Victi: Blood Bitterness (or Vigil: Blood Bitterness) is a point-and-click adventure video game developed by French studio Freegamer and published by Microapplication. It was released in 2006 on Windows.

==Development and release==
Originally conceived as the first entry in the French episodic adventure game series L'Aventure Originale, Vigil: Blood Bitterness was created with the Torque Game Engine. Its art style was inspired by Frank Miller and Philippe Druillet. The game features a guttural soundtrack and a constructed language with English and Latin elements.

Vigil: Blood Bitterness was initially released in February 2006. Microapplication began sales of physical copies in June. In June 2007 Steam released the game for online distribution, under the title Vigil - Episode 1: Blood Bitterness. On June 1, GarageGames announced sales on their site.

==Reception==
Vigil: Blood Bitterness received mixed to negative reviews.

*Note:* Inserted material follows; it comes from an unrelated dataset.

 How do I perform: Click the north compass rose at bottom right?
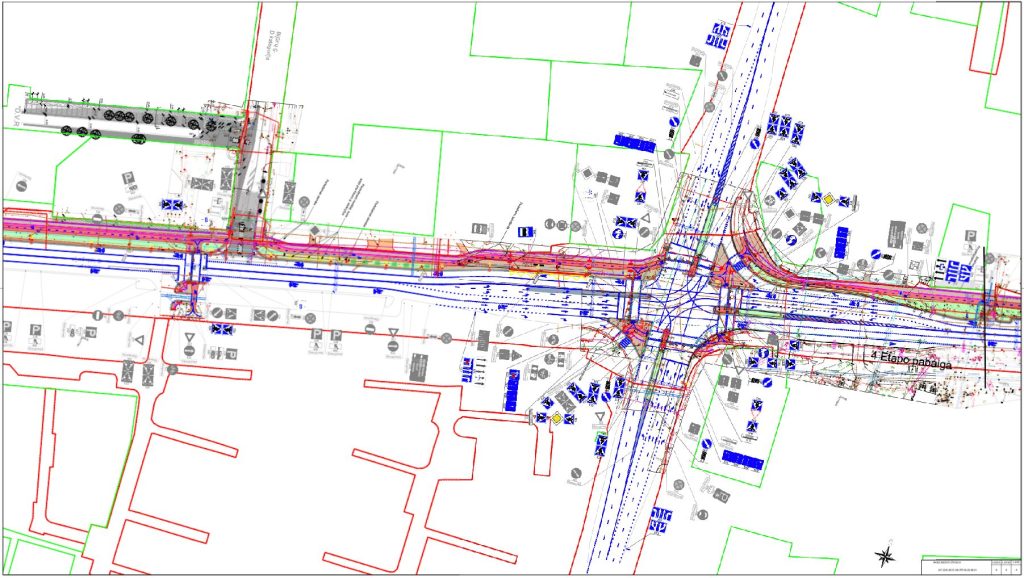tap(886, 556)
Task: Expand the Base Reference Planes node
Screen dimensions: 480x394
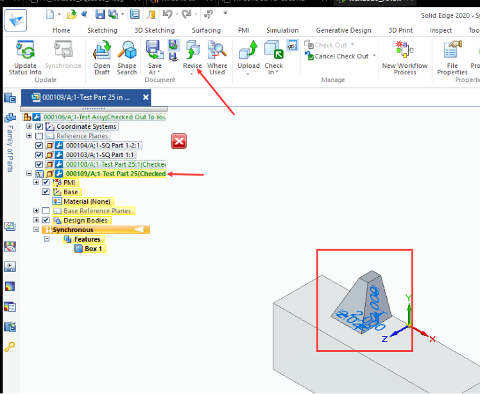Action: 36,211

The most positive reviews praised its graphics and visuals. GamesRadar liked the "gorgeous" visuals and backgrounds and Absolute Games thought the visual quality allowed it to stand out from the crowd. Just Adventure praised its atmospheric elements. 4 Players deemed it "unusual". Gry Online thought the graphics were surreal and economical. PC World noted the "interesting" art style while Meristration noted its comic book aesthetics. Destructoid compared the art to Sin City. Multiplayer felt the developers were courageous and original. Jeuzactu appreciated the game's low price.

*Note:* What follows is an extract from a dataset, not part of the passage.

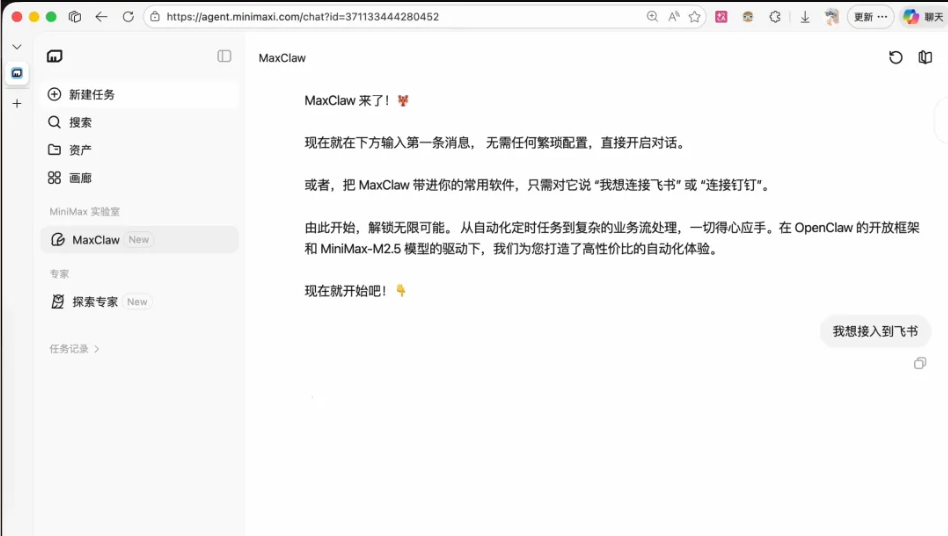Go back with the browser back arrow
The width and height of the screenshot is (948, 536).
(x=101, y=17)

Adventure Gamers felt the game would inspire feelings of hopelessness and frustration, while Jeuxvideo wrote that the game plays like a demo. Gamekult felt the game left a lot to be desired. Onet criticised the game's difficulty, deeming it near impossible to complete without the aid of a walkthrough. While originally thinking the project was promising, upon release Factor News wrote that the game failed on all levels.